== Passage shown ==
▼

I was just complaining about Mathilda and then Malory Ortberg explained it better than I ever could. Woot!
Monday, June 15, 2015
Maybe it's best to get the incest out of the way before we get on to the racism. On balance, I don't know which is worse: racism or incest. Incest is more immediately repulsive, but racism and its institutions have ruined lives for centuries. Everyone who has suffered appallingly has suffered appallingly, and the rest of us just stumble blindly around in the bushes wondering why we've never even heard of this Mary Shelley novel. Mathilda's father leaves her mother's birthing- and death-bed without laying eyes on her and she's raised by a maiden aunt until her father comes back when she's seventeen and they become bosom companions and best friendsies and go to London and then he inexplicably won't speak to her for several months. She confronts him by the lake next to the Yorkshire manor house with ivy growing up the walls and asks if she is the cause of his silent anger. He says, "No, but yes;" Mathilda runs up to her room weeping, and I ran to the internet to see if Mathilda had accidentally killed a servant while sleepwalking and her father helped cover it up or something, but no, her father is in love with her. Eeeeeeeew. And having revealed his love, he runs to the sea, which, somehow, kills him. Mathilda is now alone in the world and prays that her death will come without resorting to suicide so she can... be with her father. After spending a night outdoors, she falls ill of consumption, thus ending her miserable life and this short novel which defines Romanticism with a capitol "R."

▲

== Data lines ==
▼

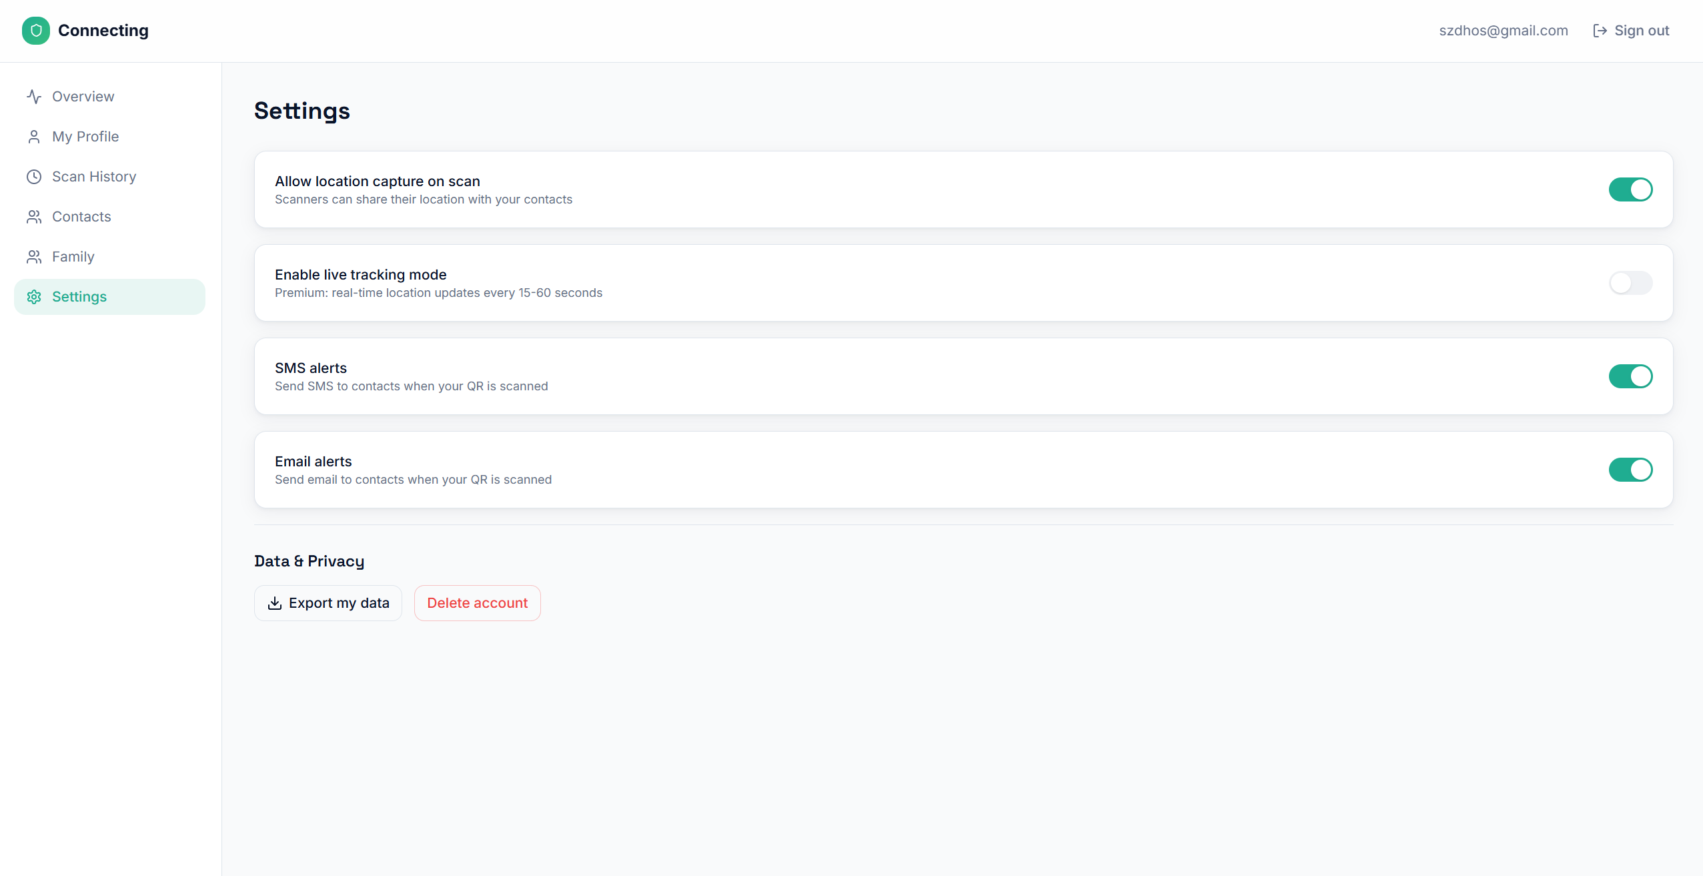Screen dimensions: 1703x876
Task: Click the Scan History clock icon
Action: point(34,177)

▲

== Stated goal ==
Please reproduce the post about Mary Shelley's Mathilda above, word for word and in full.

== Output of the task ==
I was just complaining about Mathilda and then Malory Ortberg explained it better than I ever could. Woot!
Monday, June 15, 2015
Maybe it's best to get the incest out of the way before we get on to the racism. On balance, I don't know which is worse: racism or incest. Incest is more immediately repulsive, but racism and its institutions have ruined lives for centuries. Everyone who has suffered appallingly has suffered appallingly, and the rest of us just stumble blindly around in the bushes wondering why we've never even heard of this Mary Shelley novel. Mathilda's father leaves her mother's birthing- and death-bed without laying eyes on her and she's raised by a maiden aunt until her father comes back when she's seventeen and they become bosom companions and best friendsies and go to London and then he inexplicably won't speak to her for several months. She confronts him by the lake next to the Yorkshire manor house with ivy growing up the walls and asks if she is the cause of his silent anger. He says, "No, but yes;" Mathilda runs up to her room weeping, and I ran to the internet to see if Mathilda had accidentally killed a servant while sleepwalking and her father helped cover it up or something, but no, her father is in love with her. Eeeeeeeew. And having revealed his love, he runs to the sea, which, somehow, kills him. Mathilda is now alone in the world and prays that her death will come without resorting to suicide so she can... be with her father. After spending a night outdoors, she falls ill of consumption, thus ending her miserable life and this short novel which defines Romanticism with a capitol "R."